* _What is required_
Everything in the listing should be restated word for word.
========================
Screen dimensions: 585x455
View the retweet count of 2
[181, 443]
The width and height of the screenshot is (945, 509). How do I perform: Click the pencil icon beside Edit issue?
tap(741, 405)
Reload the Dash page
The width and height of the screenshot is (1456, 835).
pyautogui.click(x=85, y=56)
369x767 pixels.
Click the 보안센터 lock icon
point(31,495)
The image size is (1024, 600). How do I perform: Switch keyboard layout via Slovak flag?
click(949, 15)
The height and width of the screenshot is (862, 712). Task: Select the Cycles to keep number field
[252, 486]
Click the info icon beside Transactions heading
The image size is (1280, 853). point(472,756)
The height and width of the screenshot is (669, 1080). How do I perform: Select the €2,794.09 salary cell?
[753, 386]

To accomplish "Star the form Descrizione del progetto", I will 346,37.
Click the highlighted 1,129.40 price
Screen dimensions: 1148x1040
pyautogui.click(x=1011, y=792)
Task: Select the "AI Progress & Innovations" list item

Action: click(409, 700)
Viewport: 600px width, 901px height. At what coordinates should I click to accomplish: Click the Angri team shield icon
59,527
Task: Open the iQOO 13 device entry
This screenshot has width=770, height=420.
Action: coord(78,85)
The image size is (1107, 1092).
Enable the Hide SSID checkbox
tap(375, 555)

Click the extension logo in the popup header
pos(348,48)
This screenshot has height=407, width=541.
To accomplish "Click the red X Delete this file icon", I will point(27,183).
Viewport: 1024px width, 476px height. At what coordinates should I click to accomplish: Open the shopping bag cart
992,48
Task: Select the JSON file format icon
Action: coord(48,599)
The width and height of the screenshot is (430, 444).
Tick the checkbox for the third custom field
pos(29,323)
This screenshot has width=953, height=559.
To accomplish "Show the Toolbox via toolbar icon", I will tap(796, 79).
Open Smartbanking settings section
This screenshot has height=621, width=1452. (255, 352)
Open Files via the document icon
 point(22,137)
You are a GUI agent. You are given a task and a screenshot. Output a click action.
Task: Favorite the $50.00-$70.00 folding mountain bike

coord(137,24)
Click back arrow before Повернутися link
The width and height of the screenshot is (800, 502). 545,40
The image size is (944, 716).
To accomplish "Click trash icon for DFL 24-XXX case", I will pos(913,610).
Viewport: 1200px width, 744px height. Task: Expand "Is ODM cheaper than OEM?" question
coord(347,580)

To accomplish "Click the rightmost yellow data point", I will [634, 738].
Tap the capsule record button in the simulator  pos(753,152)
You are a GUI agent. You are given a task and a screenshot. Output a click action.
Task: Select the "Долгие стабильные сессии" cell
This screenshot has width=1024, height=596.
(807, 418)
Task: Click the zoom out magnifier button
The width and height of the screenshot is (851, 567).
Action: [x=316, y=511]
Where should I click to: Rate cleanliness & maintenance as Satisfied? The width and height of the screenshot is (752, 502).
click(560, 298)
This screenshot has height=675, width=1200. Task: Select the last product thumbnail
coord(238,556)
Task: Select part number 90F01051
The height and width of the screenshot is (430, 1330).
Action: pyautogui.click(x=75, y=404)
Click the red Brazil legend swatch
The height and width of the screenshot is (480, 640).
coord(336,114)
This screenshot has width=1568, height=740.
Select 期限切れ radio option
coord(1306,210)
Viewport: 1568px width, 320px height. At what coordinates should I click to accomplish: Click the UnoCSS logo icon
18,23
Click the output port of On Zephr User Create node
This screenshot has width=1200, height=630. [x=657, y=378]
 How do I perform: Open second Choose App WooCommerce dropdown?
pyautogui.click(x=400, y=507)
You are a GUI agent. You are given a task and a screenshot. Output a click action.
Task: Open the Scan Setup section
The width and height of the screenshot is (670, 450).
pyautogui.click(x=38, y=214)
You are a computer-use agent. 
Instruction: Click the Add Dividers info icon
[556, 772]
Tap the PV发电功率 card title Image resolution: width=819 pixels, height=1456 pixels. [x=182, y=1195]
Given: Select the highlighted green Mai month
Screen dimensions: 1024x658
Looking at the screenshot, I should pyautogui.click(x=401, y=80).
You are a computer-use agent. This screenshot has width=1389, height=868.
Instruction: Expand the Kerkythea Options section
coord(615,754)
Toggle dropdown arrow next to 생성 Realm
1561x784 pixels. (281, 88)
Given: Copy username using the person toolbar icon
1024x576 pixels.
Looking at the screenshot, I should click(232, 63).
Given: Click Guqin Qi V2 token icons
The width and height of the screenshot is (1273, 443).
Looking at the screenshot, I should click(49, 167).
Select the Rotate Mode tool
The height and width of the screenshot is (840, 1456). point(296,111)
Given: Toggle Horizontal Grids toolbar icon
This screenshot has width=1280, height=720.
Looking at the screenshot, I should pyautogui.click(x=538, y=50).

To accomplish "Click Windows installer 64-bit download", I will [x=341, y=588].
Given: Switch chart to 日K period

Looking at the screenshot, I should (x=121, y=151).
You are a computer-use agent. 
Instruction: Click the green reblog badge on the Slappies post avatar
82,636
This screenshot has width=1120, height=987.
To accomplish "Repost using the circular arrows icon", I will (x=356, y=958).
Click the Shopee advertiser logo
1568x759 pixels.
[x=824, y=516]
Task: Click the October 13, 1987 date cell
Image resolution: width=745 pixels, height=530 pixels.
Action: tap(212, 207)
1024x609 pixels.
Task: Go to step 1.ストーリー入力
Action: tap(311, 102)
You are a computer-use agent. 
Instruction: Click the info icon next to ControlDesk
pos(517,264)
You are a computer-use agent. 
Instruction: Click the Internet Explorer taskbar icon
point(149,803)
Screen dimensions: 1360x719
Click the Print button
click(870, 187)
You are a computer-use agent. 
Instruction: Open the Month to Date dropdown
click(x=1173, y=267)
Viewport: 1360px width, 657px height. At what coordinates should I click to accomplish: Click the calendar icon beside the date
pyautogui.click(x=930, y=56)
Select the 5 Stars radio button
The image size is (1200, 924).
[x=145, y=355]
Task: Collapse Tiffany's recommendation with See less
========================
* _Task solution_
Screen dimensions: 585x455
View the retweet count of 2
[181, 443]
The width and height of the screenshot is (945, 509). How do I perform: Click the pencil icon beside Edit issue?
tap(741, 405)
Reload the Dash page
The width and height of the screenshot is (1456, 835).
pyautogui.click(x=85, y=56)
369x767 pixels.
Click the 보안센터 lock icon
point(31,495)
The image size is (1024, 600). How do I perform: Switch keyboard layout via Slovak flag?
click(949, 15)
The height and width of the screenshot is (862, 712). Task: Select the Cycles to keep number field
[252, 486]
Click the info icon beside Transactions heading
The image size is (1280, 853). point(472,756)
The height and width of the screenshot is (669, 1080). How do I perform: Select the €2,794.09 salary cell?
[753, 386]

To accomplish "Star the form Descrizione del progetto", I will 346,37.
Click the highlighted 1,129.40 price
Screen dimensions: 1148x1040
pyautogui.click(x=1011, y=792)
Task: Select the "AI Progress & Innovations" list item

Action: click(409, 700)
Viewport: 600px width, 901px height. At what coordinates should I click to accomplish: Click the Angri team shield icon
59,527
Task: Open the iQOO 13 device entry
This screenshot has width=770, height=420.
Action: coord(78,85)
The image size is (1107, 1092).
Enable the Hide SSID checkbox
tap(375, 555)

Click the extension logo in the popup header
pos(348,48)
This screenshot has height=407, width=541.
To accomplish "Click the red X Delete this file icon", I will point(27,183).
Viewport: 1024px width, 476px height. At what coordinates should I click to accomplish: Open the shopping bag cart
992,48
Task: Select the JSON file format icon
Action: coord(48,599)
The width and height of the screenshot is (430, 444).
Tick the checkbox for the third custom field
pos(29,323)
This screenshot has width=953, height=559.
To accomplish "Show the Toolbox via toolbar icon", I will tap(796, 79).
Open Smartbanking settings section
This screenshot has height=621, width=1452. (255, 352)
Open Files via the document icon
 point(22,137)
You are a GUI agent. You are given a task and a screenshot. Output a click action.
Task: Favorite the $50.00-$70.00 folding mountain bike

coord(137,24)
Click back arrow before Повернутися link
The width and height of the screenshot is (800, 502). 545,40
The image size is (944, 716).
To accomplish "Click trash icon for DFL 24-XXX case", I will pos(913,610).
Viewport: 1200px width, 744px height. Task: Expand "Is ODM cheaper than OEM?" question
coord(347,580)

To accomplish "Click the rightmost yellow data point", I will [634, 738].
Tap the capsule record button in the simulator  pos(753,152)
You are a GUI agent. You are given a task and a screenshot. Output a click action.
Task: Select the "Долгие стабильные сессии" cell
This screenshot has width=1024, height=596.
(807, 418)
Task: Click the zoom out magnifier button
The width and height of the screenshot is (851, 567).
Action: [x=316, y=511]
Where should I click to: Rate cleanliness & maintenance as Satisfied? The width and height of the screenshot is (752, 502).
click(560, 298)
This screenshot has height=675, width=1200. Task: Select the last product thumbnail
coord(238,556)
Task: Select part number 90F01051
The height and width of the screenshot is (430, 1330).
Action: pyautogui.click(x=75, y=404)
Click the red Brazil legend swatch
The height and width of the screenshot is (480, 640).
coord(336,114)
This screenshot has width=1568, height=740.
Select 期限切れ radio option
coord(1306,210)
Viewport: 1568px width, 320px height. At what coordinates should I click to accomplish: Click the UnoCSS logo icon
18,23
Click the output port of On Zephr User Create node
This screenshot has width=1200, height=630. [x=657, y=378]
 How do I perform: Open second Choose App WooCommerce dropdown?
pyautogui.click(x=400, y=507)
You are a GUI agent. You are given a task and a screenshot. Output a click action.
Task: Open the Scan Setup section
The width and height of the screenshot is (670, 450).
pyautogui.click(x=38, y=214)
You are a computer-use agent. 
Instruction: Click the Add Dividers info icon
[556, 772]
Tap the PV发电功率 card title Image resolution: width=819 pixels, height=1456 pixels. [x=182, y=1195]
Given: Select the highlighted green Mai month
Screen dimensions: 1024x658
Looking at the screenshot, I should pyautogui.click(x=401, y=80).
You are a computer-use agent. This screenshot has width=1389, height=868.
Instruction: Expand the Kerkythea Options section
coord(615,754)
Toggle dropdown arrow next to 생성 Realm
1561x784 pixels. (281, 88)
Given: Copy username using the person toolbar icon
1024x576 pixels.
Looking at the screenshot, I should click(232, 63).
Given: Click Guqin Qi V2 token icons
The width and height of the screenshot is (1273, 443).
Looking at the screenshot, I should click(49, 167).
Select the Rotate Mode tool
The height and width of the screenshot is (840, 1456). point(296,111)
Given: Toggle Horizontal Grids toolbar icon
This screenshot has width=1280, height=720.
Looking at the screenshot, I should pyautogui.click(x=538, y=50).

To accomplish "Click Windows installer 64-bit download", I will [x=341, y=588].
Given: Switch chart to 日K period

Looking at the screenshot, I should (x=121, y=151).
You are a computer-use agent. 
Instruction: Click the green reblog badge on the Slappies post avatar
82,636
This screenshot has width=1120, height=987.
To accomplish "Repost using the circular arrows icon", I will (x=356, y=958).
Click the Shopee advertiser logo
1568x759 pixels.
[x=824, y=516]
Task: Click the October 13, 1987 date cell
Image resolution: width=745 pixels, height=530 pixels.
Action: tap(212, 207)
1024x609 pixels.
Task: Go to step 1.ストーリー入力
Action: tap(311, 102)
You are a computer-use agent. 
Instruction: Click the info icon next to ControlDesk
pos(517,264)
You are a computer-use agent. 
Instruction: Click the Internet Explorer taskbar icon
point(149,803)
Screen dimensions: 1360x719
Click the Print button
click(870, 187)
You are a computer-use agent. 
Instruction: Open the Month to Date dropdown
click(x=1173, y=267)
Viewport: 1360px width, 657px height. At what coordinates should I click to accomplish: Click the calendar icon beside the date
pyautogui.click(x=930, y=56)
Select the 5 Stars radio button
The image size is (1200, 924).
[x=145, y=355]
Task: Collapse Tiffany's recommendation with See less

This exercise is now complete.